The life insurance category includes both ‘unitised’ and ‘non-unitised’ products. Unitised products, which include all life bond investments, also include products incorporating a life insurance element where the return is not dependent on an actuarial process. Non-unitised life products are principally traditional whole of life and endowment policies.
Superannuation funds under management must be in a registered superannuation fund and are classified according to whether funds being managed are ‘KiwiSaver’, that is, they are invested through a registered KiwiSaver scheme, or ‘all other’, that is, non KiwiSaver schemes.
KiwiSaver - additional comments
KiwiSaver (FUM) were first published in table C15 in November 2008, backdated to March 2008.
The KiwiSaver scheme is a voluntary, long-term retirement savings scheme which came into operation on 2 July 2007. The legal framework was established in the KiwiSaver Act (2006).
KiwiSaver participants choose to put their savings in an approved KiwiSaver scheme, many of which are run by New Zealand fund managers. Fund managers began receiving contributions from KiwiSaver schemes from 1 October 2007. The vast bulk of contributions managed by schemes are invested with the 23 large fund managers surveyed in the Reserve Bank of New Zealand quarterly Managed Funds Survey (MFS). From December 2007, the Bank started collecting KiwiSaver FUM from MFS respondents.

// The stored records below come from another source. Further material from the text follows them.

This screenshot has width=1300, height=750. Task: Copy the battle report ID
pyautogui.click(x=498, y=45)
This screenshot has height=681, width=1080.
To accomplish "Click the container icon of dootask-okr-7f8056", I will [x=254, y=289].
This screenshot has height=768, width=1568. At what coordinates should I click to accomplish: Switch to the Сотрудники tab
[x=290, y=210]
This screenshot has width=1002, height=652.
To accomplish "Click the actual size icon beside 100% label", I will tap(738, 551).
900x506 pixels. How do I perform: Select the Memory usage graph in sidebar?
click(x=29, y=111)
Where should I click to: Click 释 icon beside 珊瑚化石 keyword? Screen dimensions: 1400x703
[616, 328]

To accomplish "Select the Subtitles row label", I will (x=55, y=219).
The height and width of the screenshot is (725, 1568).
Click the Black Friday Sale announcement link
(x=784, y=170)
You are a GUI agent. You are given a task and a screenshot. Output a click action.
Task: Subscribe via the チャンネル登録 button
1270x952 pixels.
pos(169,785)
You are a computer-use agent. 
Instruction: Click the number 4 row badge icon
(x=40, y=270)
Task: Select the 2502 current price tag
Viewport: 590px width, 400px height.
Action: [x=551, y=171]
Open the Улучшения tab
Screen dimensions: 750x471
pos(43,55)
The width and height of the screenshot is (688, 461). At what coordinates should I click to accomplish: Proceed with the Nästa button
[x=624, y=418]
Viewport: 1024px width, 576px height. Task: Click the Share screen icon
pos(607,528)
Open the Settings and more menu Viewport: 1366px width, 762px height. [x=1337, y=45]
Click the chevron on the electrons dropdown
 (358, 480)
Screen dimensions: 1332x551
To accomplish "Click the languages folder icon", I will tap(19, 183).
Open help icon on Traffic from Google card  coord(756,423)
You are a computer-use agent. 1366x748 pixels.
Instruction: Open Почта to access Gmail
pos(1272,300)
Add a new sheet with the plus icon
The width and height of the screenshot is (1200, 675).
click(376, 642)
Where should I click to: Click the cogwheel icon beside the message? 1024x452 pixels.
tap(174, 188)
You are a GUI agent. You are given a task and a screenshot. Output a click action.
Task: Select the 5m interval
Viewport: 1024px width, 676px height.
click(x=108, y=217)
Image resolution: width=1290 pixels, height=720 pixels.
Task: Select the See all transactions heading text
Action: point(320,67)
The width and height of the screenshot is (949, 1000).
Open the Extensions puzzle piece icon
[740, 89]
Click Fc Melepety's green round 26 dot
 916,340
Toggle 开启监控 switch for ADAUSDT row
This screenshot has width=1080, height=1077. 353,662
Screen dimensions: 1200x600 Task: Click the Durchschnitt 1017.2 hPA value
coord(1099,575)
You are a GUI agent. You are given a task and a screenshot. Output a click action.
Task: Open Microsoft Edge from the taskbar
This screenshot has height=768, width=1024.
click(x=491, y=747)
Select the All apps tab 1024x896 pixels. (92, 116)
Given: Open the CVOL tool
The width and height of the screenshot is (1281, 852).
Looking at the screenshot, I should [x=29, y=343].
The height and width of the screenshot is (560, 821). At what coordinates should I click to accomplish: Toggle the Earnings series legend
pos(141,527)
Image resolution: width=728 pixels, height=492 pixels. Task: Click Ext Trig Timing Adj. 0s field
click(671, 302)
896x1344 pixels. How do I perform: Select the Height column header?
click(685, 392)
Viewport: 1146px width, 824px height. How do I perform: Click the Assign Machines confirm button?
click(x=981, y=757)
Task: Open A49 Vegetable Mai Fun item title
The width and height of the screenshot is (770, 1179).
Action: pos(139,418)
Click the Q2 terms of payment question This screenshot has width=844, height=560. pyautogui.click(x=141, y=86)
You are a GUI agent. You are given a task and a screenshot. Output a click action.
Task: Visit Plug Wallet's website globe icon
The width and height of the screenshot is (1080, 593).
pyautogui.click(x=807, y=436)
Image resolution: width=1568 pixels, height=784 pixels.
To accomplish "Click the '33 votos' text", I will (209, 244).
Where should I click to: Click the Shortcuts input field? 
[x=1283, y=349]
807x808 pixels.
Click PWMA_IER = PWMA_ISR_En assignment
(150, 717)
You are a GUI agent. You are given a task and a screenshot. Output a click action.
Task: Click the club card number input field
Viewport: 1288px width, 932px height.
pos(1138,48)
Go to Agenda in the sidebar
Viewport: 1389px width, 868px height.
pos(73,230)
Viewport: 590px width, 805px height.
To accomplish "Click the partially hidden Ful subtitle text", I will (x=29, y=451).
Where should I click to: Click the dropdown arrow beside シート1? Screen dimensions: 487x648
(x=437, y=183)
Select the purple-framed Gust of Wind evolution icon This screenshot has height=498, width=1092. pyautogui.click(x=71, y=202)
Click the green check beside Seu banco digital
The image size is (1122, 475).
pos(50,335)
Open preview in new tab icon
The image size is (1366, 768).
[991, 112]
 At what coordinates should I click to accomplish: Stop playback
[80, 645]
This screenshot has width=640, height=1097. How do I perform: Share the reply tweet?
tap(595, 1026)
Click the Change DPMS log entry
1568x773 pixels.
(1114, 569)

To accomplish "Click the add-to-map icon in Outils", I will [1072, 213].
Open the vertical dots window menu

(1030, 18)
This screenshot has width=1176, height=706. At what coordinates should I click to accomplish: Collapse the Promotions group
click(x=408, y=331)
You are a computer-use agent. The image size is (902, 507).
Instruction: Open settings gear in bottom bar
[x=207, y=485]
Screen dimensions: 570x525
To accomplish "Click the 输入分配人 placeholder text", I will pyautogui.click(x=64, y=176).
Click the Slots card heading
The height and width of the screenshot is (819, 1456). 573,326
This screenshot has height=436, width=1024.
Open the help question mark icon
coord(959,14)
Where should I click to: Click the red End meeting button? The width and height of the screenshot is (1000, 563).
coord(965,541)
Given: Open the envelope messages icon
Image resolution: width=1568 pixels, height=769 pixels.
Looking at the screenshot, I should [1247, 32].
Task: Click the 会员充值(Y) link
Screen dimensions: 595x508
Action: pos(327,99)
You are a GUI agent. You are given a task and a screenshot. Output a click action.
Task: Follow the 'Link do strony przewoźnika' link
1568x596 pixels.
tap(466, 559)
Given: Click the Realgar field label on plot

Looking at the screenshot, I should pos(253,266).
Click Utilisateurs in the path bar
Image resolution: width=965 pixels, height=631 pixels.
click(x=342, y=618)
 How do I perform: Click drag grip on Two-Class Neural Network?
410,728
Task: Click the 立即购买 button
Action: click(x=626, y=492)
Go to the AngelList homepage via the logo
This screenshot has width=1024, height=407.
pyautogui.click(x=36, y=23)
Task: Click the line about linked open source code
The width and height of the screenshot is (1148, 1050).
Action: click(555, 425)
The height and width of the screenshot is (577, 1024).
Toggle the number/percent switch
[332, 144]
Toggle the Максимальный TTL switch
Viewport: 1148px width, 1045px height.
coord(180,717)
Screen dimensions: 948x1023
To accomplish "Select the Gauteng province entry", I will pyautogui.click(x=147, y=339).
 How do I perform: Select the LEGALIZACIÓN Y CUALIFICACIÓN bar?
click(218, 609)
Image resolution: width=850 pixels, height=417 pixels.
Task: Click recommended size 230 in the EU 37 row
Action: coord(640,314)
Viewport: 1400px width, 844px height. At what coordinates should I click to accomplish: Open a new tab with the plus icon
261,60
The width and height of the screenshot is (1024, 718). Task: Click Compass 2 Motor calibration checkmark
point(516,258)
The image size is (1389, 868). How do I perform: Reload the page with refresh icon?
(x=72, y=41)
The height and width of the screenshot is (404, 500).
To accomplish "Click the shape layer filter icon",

At December 2007 there was an estimated $378 million of KiwiSaver FUM. This is reported in table C15 as part of ‘all other superannuation’. From March 2008 KiwiSaver FUM are reported separately by asset class (in the same way as other product categories in table C15).
The Government Actuary reports the total of FUM managed by KiwiSaver schemes registered at 31 March every year. At March 2008 and 2009, fund managers surveyed in the MFS managed over 95 percent of the total. The remainder is administered by schemes and/or invested with smaller funds (those with total FUM less than $500m at December 2007).
Important points to note when interpreting KiwiSaver statistics are:
- The quarterly MFS collects information on the value of FUM as at the end of each quarter. The difference between quarters can reflect a number of changes, including customers injecting or withdrawing funds, revaluation due to currency movements and revaluation in asset prices.
- KiwiSaver participants receive tax credits, which are credited to KiwiSaver accounts once a year, in the September quarter.
- Three months after participants first join KiwiSaver the government credits their KiwiSaver account with a $1,000 ‘kickstart’ contribution.
- Quarterly MFS statistics do not cover all KiwiSaver FUM. Excluded are funds managed by small fund managers (less than $500m FUM) and some schemes.
- Quarterly MFS statistics include funds ‘in transit’ with IRD that are yet to be distributed to the participants’ KiwiSaver schemes.
KiwiSaver and other data for managed funds may be accessed here
For further information on these data please contact stats-info@rbnz.govt.nz
Further information about KiwiSaver can be found here:
General comments
Data published in the survey are FUM attributable to clients, not total assets. For all product categories, data are FUM from all client categories. While FUM for life and pension products are entirely household in source, unit trust and ‘all other funds managed’ categories (the latter in particular) include substantial non-household funds, in total representing over 15% of FUM in these two product categories. Non-household funds include funds managed on behalf of charities and non-profit organisations serving households, as well as life insurance and general insurance reserves and commercial funds, most frequently in the form of fixed interest assets.
While published data in the quarterly survey are total FUM, the survey is also the source (along with the annual survey) of the household/non-household split that is used as the basis of the long-run household managed fund series. At December 2009, total non-household FUM obtained from the quarterly and annual surveys was around $7 billion.